INFORMATION SHOWN: Begin

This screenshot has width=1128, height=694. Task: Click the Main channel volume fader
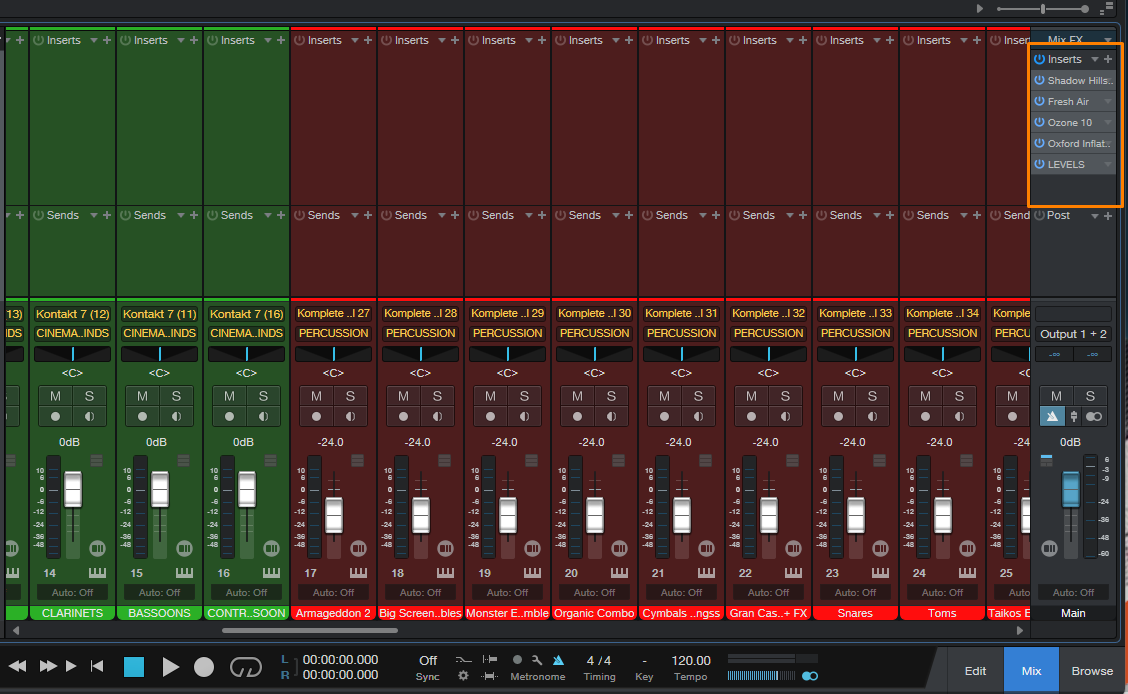pos(1070,490)
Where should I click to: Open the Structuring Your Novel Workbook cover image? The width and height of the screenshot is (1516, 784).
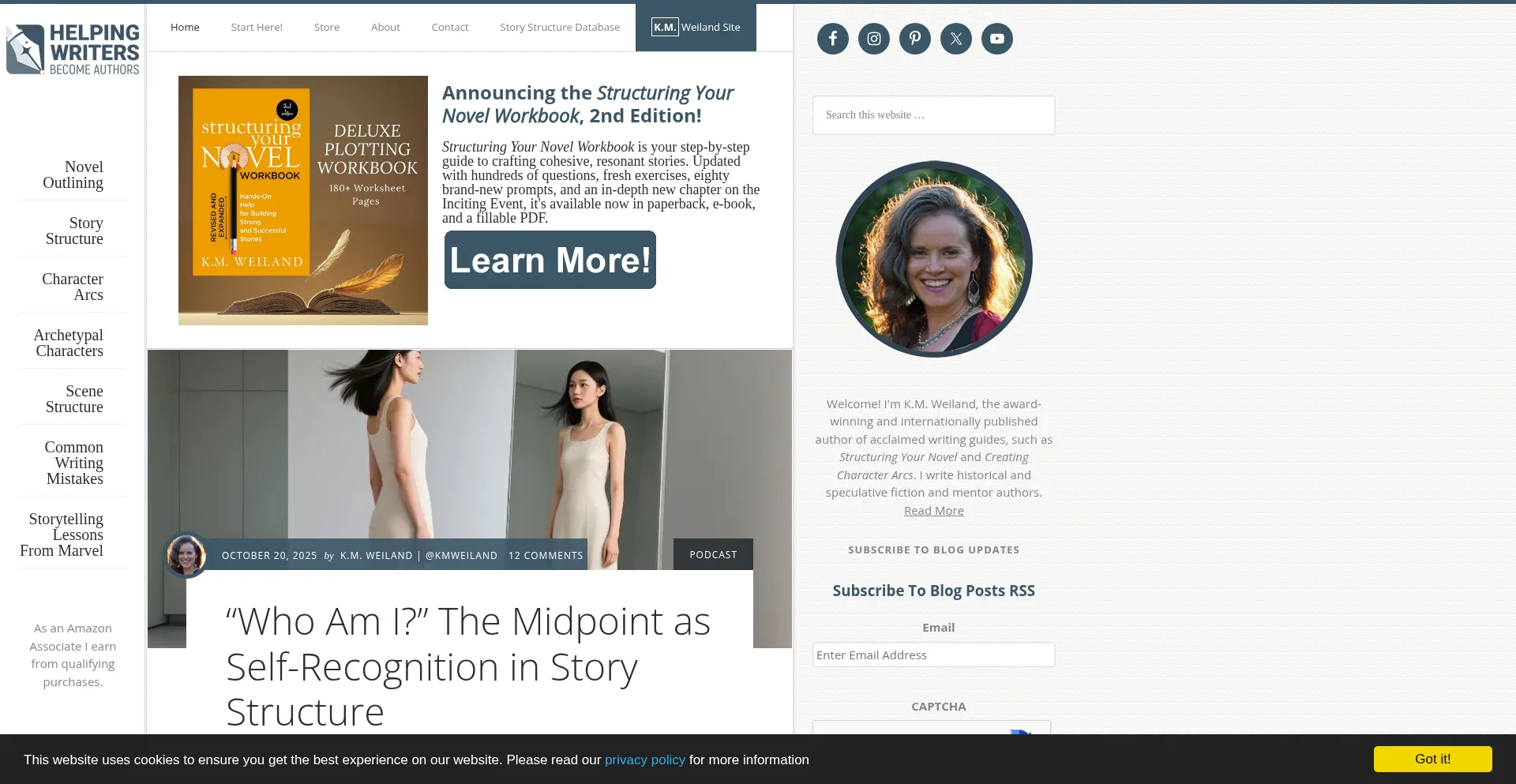pyautogui.click(x=303, y=201)
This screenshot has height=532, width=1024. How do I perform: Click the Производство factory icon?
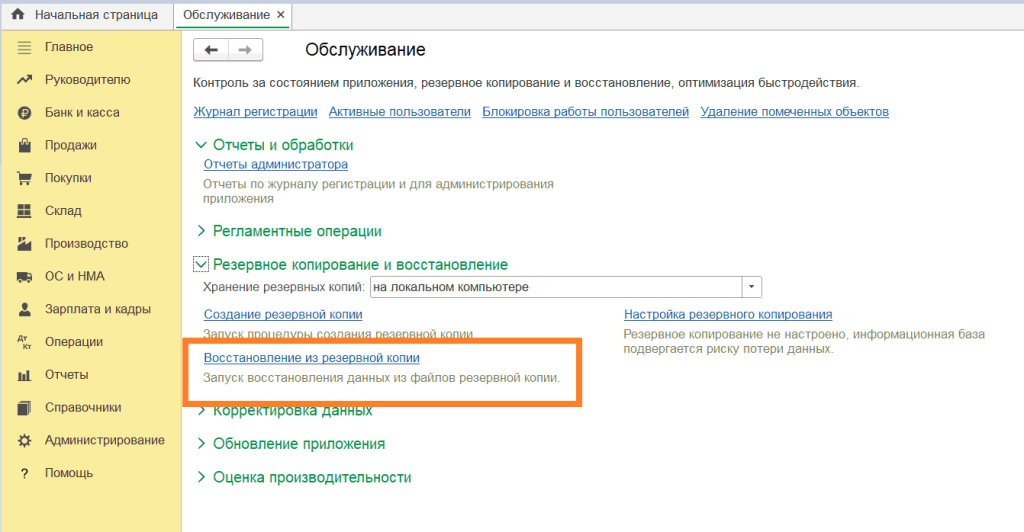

INFORMATION SHOWN: End

Leave out the pictures and repeat the remaining data exactly.

__ANSWER__.
This screenshot has width=1128, height=694. Task: Click the Main channel volume fader
pos(1070,490)
Where should I click to: Open the Structuring Your Novel Workbook cover image? The width and height of the screenshot is (1516, 784).
pyautogui.click(x=303, y=201)
This screenshot has height=532, width=1024. How do I perform: Click the Производство factory icon?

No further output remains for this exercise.